L’interprétation du QTc nécessite une approche nuancée tenant compte du sexe du patient, les femmes présentant physiologiquement un intervalle QT plus long.

Statut Hommes Femmes
Normal < 440 ms < 450 ms
Allongement limite 440 – 450 ms 450 – 470 ms
Allongement pathologique > 450 ms > 470 ms

Note importante : Un QTc supérieur à 500 ms est un marqueur de risque arythmique majeur, nécessitant une intervention immédiate pour identifier et corriger les facteurs favorisants.

Étiologies de l’allongement de l’intervalle QT

Face à un allongement confirmé, le diagnostic différentiel doit distinguer les causes acquises (les plus fréquentes) des causes congénitales :

  1. Causes médicamenteuses : Principale cause de QT long acquis.
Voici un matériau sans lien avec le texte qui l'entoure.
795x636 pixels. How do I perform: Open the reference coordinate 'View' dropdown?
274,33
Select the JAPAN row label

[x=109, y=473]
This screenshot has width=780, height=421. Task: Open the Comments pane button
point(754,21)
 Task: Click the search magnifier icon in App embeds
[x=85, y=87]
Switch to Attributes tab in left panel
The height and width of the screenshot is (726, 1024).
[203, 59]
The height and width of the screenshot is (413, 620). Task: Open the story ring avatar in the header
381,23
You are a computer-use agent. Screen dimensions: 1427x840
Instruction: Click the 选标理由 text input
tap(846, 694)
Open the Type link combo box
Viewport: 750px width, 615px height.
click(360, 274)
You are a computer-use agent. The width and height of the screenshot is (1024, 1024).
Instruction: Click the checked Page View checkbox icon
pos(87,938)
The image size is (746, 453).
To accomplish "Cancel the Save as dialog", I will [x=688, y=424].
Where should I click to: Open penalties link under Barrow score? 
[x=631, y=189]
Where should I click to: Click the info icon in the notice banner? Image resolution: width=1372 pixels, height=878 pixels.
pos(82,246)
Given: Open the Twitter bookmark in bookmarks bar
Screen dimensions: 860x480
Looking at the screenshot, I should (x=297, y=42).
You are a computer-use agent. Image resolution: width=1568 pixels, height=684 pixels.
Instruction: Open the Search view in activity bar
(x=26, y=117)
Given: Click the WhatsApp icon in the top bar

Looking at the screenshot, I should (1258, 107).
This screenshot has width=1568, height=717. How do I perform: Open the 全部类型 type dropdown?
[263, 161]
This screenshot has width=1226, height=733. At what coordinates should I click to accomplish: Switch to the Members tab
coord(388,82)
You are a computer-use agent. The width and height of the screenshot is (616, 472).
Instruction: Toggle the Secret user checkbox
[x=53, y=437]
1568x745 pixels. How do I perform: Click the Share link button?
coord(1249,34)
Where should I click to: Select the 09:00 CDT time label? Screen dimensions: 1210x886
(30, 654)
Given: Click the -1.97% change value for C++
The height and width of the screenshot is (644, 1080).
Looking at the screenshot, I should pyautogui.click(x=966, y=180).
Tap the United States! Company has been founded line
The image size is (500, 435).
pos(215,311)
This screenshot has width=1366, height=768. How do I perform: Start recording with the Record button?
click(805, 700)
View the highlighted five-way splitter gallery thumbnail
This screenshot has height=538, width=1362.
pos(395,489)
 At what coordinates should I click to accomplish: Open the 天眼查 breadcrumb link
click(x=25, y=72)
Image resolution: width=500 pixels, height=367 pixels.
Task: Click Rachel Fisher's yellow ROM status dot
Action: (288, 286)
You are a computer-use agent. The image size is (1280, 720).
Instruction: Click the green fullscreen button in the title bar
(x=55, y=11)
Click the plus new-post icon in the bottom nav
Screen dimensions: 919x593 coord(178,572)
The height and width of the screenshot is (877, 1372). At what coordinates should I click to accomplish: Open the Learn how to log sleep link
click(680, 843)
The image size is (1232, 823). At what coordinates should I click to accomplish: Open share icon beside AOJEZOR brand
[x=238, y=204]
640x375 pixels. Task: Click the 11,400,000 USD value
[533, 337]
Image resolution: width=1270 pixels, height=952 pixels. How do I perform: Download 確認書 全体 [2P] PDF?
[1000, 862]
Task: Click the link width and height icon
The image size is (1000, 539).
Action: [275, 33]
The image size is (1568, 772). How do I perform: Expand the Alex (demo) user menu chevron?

Implique de nombreux antiarythmiques (Classe Ia : quinidine, disopyramide ; Classe III : sotalol, amiodarone), mais aussi des psychotropes (halopéridol, chlorpromazine), des antidépresseurs (tricycliques, citalopram) et des antibiotiques (macrolides, fluoroquinolones).
  2. Troubles électrolytiques : L’hypokaliémie, l’hypomagnésémie et l’hypocalcémie sont des causes fréquentes et réversibles.
  3. Conditions cliniques : L’ischémie myocardique, l’insuffisance cardiaque, la bradycardie sévère, l’hypothermie et les lésions intracrâniennes (notamment l’hémorragie sous-arachnoïdienne avec l’aspect d’ondes T cérébrales).
  4. Syndrome du QT long congénital (SQTL) : Canalopathies génétiques (ex. LQT1, LQT2, LQT3) affectant les courants potassiques ou sodiques.